**LIJST VAN TAKEN:**
- 1) Beantwoord de volgende vragen over het fragment:
(a) Bij welke twee registers stond de verpleegkundige ingeschreven?
(b) Namens hoeveel zorginstellingen werden de diensten verricht?
(c) Naar aanleiding waarvan zette de Belastingdienst de VAR-WUO-verklaring om?
- 2) Druk het deel van het fragment af tussen "Heeft een zorgaanbieder" en "maar in dienstbetrekking.", beide inbegrepen.

**FRAGMENT:**
++++++++++

Heeft een zorgaanbieder zowel op vakinhoudelijk als op organisatorisch gebied een instructiebevoegdheid voor door een verpleegkundige verrichte dienst (thuiszorg in natura)? Dan is die verpleegkundige niet zelfstandig werkzaam, maar in dienstbetrekking.
Een verpleegkundige was ingeschreven bij de Kamer van Koophandel en in het zogeheten BIG-register. Hij verrichtte namens een drietal zorginstellingen diensten in de vorm van AWBZ-zorg in natura aan zorgaanvragers. De verpleegkundige had de afgelopen jaren telkens VAR-WUO-verklaringen gekregen. De Belastingdienst had de VAR-WUO-verklaring omgezet in een verklaring arbeidsrelatie loon uit dienstbetrekking naar aanleiding van een bij een zorginstelling ingesteld boekenonderzoek.

++++++++++

**GEGEVEN MATERIAAL:**

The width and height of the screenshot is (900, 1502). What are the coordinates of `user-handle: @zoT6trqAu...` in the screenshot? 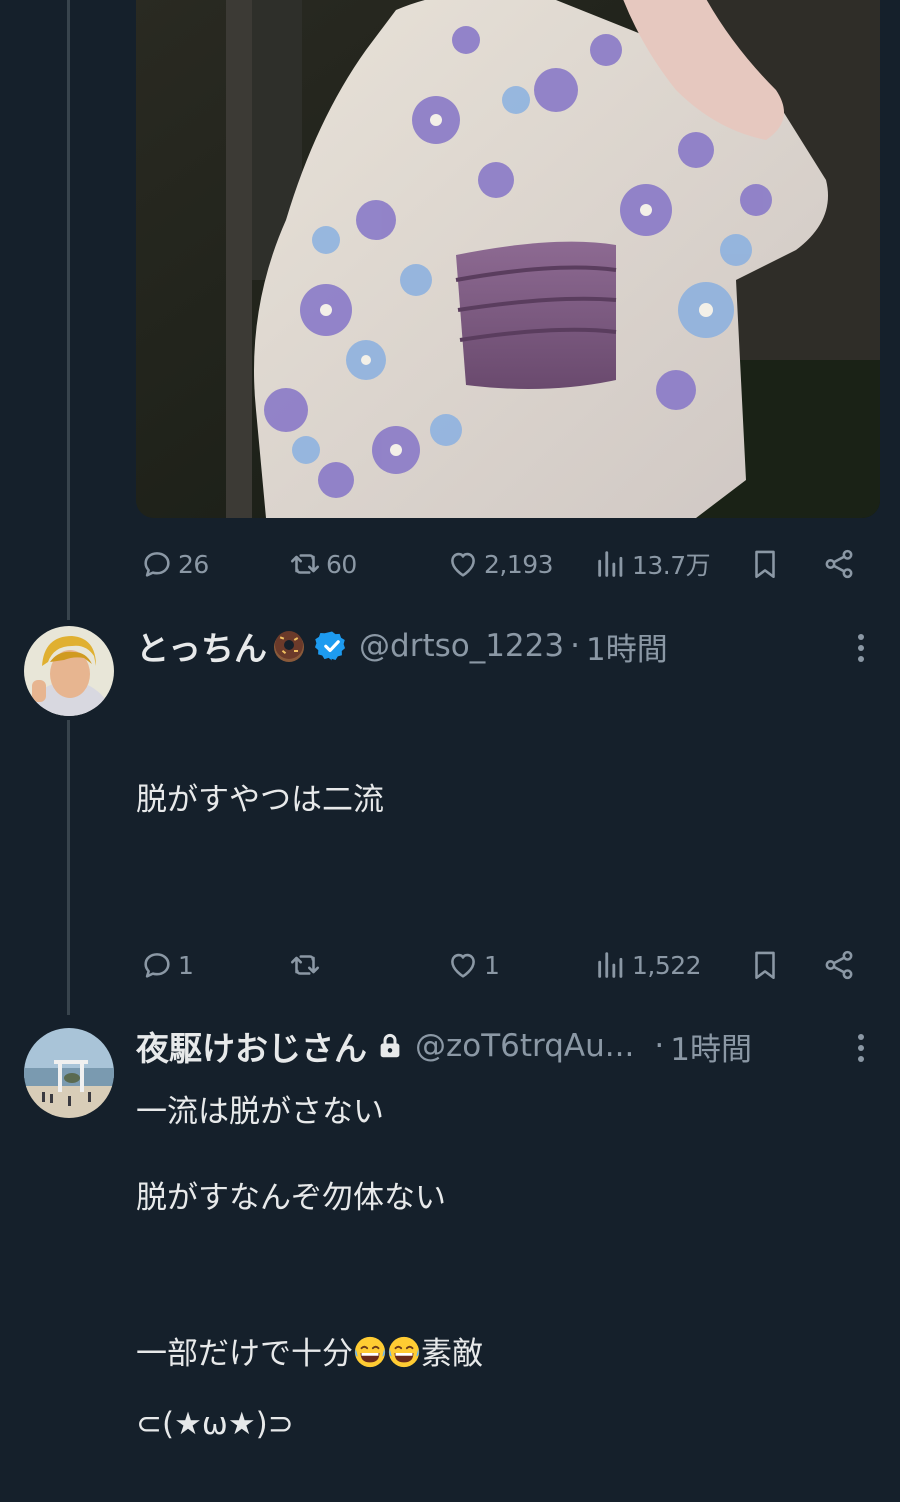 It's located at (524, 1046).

++++++++++

**ANTWOORDEN OP TAKEN:**
- 1)
(a) Bij de Kamer van Koophandel en in het BIG-register.
(b) Namens drie zorginstellingen.
(c) Naar aanleiding van een boekenonderzoek dat bij een zorginstelling was ingesteld.

- 2)
Heeft een zorgaanbieder zowel op vakinhoudelijk als op organisatorisch gebied een instructiebevoegdheid voor door een verpleegkundige verrichte dienst (thuiszorg in natura)? Dan is die verpleegkundige niet zelfstandig werkzaam, maar in dienstbetrekking.